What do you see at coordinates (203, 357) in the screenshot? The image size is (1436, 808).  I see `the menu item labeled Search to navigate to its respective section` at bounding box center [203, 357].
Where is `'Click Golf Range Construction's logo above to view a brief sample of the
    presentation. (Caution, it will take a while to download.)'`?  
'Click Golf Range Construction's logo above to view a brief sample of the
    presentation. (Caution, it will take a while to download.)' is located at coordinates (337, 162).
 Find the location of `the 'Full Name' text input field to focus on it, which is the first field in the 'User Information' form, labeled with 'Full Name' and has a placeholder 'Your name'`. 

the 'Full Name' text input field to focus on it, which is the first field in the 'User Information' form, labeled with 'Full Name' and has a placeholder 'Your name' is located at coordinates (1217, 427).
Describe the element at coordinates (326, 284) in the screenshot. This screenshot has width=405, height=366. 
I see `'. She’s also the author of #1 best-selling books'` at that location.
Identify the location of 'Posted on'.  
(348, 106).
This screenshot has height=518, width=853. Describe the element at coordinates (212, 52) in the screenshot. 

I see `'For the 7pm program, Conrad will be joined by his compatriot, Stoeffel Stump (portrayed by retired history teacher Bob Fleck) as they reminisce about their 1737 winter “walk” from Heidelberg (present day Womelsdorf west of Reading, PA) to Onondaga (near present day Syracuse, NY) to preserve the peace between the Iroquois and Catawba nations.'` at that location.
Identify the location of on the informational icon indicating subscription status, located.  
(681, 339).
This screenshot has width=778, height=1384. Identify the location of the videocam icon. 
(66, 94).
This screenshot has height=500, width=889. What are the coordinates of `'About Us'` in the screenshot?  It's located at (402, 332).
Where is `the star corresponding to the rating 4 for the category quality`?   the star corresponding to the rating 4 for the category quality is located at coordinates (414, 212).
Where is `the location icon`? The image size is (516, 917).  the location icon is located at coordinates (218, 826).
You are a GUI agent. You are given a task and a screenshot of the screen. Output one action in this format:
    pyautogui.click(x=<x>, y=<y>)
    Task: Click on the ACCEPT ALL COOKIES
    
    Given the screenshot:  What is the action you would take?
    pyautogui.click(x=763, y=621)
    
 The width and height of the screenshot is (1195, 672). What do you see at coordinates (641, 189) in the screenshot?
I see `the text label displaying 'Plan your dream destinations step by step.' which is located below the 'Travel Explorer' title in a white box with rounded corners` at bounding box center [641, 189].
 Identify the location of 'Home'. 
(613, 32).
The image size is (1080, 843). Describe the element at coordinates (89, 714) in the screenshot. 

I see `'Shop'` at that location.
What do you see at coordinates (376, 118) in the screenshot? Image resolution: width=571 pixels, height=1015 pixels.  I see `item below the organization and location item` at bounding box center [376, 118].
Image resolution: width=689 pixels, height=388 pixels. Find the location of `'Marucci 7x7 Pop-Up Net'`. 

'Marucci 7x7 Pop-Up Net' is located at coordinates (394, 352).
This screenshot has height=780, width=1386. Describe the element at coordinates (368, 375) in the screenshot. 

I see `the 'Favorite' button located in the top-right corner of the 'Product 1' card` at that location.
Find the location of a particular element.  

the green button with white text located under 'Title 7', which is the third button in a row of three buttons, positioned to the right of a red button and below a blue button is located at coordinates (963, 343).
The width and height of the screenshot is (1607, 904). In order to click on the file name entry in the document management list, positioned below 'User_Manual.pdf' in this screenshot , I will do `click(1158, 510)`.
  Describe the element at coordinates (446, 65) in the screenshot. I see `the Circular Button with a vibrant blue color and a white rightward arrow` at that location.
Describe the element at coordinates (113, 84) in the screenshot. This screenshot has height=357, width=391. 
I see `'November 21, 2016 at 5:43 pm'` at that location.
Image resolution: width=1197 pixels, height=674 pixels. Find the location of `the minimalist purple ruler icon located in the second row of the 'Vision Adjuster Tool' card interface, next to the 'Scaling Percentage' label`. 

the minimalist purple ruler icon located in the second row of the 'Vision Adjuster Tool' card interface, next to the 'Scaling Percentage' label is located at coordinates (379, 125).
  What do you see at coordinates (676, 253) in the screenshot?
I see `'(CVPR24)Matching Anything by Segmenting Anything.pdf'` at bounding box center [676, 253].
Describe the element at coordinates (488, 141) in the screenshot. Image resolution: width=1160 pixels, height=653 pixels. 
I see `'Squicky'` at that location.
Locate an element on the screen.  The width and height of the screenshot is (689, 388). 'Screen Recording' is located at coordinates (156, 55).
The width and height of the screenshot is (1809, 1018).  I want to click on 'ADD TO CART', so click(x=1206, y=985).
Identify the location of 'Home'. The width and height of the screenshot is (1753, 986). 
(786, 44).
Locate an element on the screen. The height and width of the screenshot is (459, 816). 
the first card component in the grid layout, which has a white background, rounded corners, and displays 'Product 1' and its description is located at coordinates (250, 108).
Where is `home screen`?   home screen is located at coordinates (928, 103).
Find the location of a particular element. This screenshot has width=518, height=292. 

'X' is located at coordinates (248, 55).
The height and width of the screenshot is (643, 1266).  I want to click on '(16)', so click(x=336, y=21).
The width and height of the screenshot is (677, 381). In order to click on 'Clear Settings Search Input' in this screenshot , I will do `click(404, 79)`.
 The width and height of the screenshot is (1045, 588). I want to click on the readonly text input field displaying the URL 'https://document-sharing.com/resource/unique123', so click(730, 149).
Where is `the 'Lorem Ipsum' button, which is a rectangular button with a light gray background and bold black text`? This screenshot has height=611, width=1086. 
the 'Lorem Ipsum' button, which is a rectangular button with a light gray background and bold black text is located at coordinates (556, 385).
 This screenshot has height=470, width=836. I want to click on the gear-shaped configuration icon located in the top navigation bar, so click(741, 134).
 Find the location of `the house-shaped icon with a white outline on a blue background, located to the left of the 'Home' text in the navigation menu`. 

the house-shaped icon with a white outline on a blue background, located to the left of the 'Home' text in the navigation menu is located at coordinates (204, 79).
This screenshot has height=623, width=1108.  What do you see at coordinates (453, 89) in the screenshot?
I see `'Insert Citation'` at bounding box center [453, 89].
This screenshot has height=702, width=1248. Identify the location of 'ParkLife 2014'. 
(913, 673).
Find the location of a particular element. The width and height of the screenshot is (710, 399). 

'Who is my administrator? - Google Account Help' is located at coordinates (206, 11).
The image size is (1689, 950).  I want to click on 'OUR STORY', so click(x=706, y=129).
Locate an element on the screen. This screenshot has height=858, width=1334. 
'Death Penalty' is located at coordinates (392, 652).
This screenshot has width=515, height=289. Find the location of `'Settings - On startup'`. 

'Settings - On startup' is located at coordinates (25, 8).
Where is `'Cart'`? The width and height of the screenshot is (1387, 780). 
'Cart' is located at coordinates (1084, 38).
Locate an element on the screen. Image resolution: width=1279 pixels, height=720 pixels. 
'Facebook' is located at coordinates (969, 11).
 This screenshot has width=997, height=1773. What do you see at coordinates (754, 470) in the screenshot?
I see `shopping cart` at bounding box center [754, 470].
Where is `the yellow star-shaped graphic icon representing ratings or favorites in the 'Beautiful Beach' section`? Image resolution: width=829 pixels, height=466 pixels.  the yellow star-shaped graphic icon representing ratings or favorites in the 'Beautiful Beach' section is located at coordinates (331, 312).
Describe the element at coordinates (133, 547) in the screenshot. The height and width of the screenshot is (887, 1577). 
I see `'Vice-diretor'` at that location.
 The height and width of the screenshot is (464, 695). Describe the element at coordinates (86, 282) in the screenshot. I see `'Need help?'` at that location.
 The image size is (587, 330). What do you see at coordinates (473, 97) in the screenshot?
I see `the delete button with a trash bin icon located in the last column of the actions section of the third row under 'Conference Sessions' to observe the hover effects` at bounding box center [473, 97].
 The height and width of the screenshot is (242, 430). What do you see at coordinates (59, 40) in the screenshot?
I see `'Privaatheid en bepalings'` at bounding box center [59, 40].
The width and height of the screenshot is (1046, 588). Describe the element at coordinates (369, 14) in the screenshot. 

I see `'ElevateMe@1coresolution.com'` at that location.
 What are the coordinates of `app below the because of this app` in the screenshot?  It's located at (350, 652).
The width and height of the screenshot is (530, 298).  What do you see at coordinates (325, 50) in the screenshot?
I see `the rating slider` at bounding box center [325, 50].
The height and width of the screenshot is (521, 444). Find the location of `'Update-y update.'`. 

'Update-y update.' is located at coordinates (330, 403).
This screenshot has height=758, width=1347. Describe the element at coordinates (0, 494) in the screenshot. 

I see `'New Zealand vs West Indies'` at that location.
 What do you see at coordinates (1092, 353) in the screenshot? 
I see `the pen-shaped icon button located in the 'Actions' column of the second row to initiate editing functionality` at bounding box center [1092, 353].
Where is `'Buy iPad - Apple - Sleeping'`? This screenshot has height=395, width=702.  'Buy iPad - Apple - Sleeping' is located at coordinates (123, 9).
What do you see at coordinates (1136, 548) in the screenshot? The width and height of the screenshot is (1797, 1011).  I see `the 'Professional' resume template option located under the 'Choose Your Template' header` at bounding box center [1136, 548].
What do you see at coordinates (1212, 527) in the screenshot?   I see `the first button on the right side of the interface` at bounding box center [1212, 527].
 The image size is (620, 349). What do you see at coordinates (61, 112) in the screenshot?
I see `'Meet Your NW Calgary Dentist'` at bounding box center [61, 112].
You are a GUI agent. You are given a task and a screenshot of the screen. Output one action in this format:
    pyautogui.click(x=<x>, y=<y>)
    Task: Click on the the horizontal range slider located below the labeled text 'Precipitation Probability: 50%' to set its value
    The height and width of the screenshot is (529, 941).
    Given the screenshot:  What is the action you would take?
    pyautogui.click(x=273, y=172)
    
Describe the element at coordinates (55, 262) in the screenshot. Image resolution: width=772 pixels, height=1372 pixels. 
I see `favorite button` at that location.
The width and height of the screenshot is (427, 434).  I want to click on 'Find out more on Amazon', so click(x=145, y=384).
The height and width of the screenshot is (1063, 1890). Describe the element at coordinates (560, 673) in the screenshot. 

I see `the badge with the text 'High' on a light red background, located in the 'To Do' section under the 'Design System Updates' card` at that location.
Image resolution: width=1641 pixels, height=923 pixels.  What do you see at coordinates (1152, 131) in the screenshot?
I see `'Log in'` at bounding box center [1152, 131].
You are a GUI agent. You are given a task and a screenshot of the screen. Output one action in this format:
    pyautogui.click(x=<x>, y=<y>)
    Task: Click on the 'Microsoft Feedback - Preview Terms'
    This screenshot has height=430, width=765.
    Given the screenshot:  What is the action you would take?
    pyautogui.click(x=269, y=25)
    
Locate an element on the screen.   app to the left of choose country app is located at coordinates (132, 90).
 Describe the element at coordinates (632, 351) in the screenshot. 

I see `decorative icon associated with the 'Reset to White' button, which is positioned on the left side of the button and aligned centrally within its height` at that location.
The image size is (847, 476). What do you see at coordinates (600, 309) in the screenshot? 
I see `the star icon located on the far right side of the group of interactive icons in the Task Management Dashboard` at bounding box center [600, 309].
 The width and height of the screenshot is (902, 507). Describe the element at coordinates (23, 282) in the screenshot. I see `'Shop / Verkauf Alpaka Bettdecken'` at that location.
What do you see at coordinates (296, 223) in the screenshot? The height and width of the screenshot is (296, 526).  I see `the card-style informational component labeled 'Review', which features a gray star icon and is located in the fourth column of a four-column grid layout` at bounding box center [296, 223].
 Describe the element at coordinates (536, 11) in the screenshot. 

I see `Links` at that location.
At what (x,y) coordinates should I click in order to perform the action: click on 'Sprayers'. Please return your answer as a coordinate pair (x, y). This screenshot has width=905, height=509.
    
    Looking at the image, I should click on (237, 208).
◇ ◇ ◇
• _Written task_:
Can you render the listing, from the line containing "The width and height of the screenshot is (1809, 1018)." down through the line containing "The width and height of the screenshot is (1045, 588).", as a numbered list with blank lines omitted?

• _Written solution_:
1. The width and height of the screenshot is (1809, 1018).  I want to click on 'ADD TO CART', so click(x=1206, y=985).
2. Identify the location of 'Home'. The width and height of the screenshot is (1753, 986). 
3. (786, 44).
4. Locate an element on the screen. The height and width of the screenshot is (459, 816). 
5. the first card component in the grid layout, which has a white background, rounded corners, and displays 'Product 1' and its description is located at coordinates (250, 108).
6. Where is `home screen`?   home screen is located at coordinates (928, 103).
7. Find the location of a particular element. This screenshot has width=518, height=292. 
8. 'X' is located at coordinates (248, 55).
9. The height and width of the screenshot is (643, 1266).  I want to click on '(16)', so click(x=336, y=21).
10. The width and height of the screenshot is (677, 381). In order to click on 'Clear Settings Search Input' in this screenshot , I will do `click(404, 79)`.
11.  The width and height of the screenshot is (1045, 588). I want to click on the readonly text input field displaying the URL 'https://document-sharing.com/resource/unique123', so click(730, 149).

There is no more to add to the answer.